Trauer ist eine natürliche Folge einer Abwesenheitserfahrung, sie ist ein Zustand und zugleich Prozess. Die klinische Psychologie unterscheidet zwischen kognitiven wie emotionalen Reaktionen auf den erlebten Verlust (grief) und den spezifischen Verhaltensweisen des Trauerns (mourning). Man kann um einen geliebten Menschen trauern, um ein amputiertes Körperteil oder auch um eine gewesene soziale Stellung.

Wie tief die Trauer über das Verlorene geht, ist individuell wie kulturell höchst verschieden. Sie in Worte zu kleiden, ihr einen Ort zu geben mit einem Grab oder einem Altar, macht das Leid zwar nicht ungeschehen, fügt es aber in einen schützenden Kontext, der einen Blick nach vorn erlaubt. Deswegen sind (religiöse) Trauerrituale so wichtig, im inszenierten Abschied liegen Erinnern und Loslassen dialektisch beieinander.
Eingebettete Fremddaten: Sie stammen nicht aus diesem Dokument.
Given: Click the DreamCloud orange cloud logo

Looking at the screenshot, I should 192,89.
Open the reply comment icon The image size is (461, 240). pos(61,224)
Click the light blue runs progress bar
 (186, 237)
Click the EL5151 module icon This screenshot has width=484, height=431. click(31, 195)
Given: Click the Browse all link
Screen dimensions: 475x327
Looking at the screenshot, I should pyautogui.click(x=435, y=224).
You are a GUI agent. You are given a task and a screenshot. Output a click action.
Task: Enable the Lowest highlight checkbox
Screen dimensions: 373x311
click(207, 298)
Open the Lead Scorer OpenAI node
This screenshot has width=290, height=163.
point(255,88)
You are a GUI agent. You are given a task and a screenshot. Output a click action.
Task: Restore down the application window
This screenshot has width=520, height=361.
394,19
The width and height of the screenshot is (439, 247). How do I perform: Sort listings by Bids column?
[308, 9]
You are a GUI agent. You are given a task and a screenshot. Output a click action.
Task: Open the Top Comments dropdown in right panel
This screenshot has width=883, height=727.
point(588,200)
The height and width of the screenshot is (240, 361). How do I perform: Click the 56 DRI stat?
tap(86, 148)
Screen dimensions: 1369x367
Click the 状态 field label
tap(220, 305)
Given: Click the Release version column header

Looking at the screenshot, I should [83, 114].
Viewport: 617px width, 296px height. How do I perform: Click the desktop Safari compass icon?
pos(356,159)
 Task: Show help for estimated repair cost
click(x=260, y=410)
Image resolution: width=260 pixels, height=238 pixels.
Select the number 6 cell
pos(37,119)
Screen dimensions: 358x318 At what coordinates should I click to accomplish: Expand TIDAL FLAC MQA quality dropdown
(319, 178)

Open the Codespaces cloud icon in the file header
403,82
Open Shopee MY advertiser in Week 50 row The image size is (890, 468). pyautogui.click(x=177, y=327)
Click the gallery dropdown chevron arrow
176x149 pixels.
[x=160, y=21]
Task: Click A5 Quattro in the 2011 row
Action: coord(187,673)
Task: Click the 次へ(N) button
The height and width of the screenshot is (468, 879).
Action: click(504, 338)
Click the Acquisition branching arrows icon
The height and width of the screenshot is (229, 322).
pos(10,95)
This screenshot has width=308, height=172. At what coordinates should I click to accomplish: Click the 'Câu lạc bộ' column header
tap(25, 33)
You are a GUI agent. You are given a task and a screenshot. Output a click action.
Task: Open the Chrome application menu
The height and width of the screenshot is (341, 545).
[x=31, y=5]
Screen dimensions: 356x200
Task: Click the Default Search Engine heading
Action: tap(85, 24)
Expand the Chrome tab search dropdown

Die Trauer wird mit der Arbeit konnotiert, mit der Begleitung, der Feier und dem Spiel. Sie inspiriert die Dichter und die Musiker, ihr Teilen gibt dem Unaussprechlichen die Worte, welch ein Paradox. Sich im Schmerz zu beugen, lässt ihn tröstend abklingen, peu à peu. Die Nacht ist endlich, des Lebens Rhythmus holt den Menschen aus dem leeren Reich der Schatten, wo die Trauer sich die Zeit noch nimmt.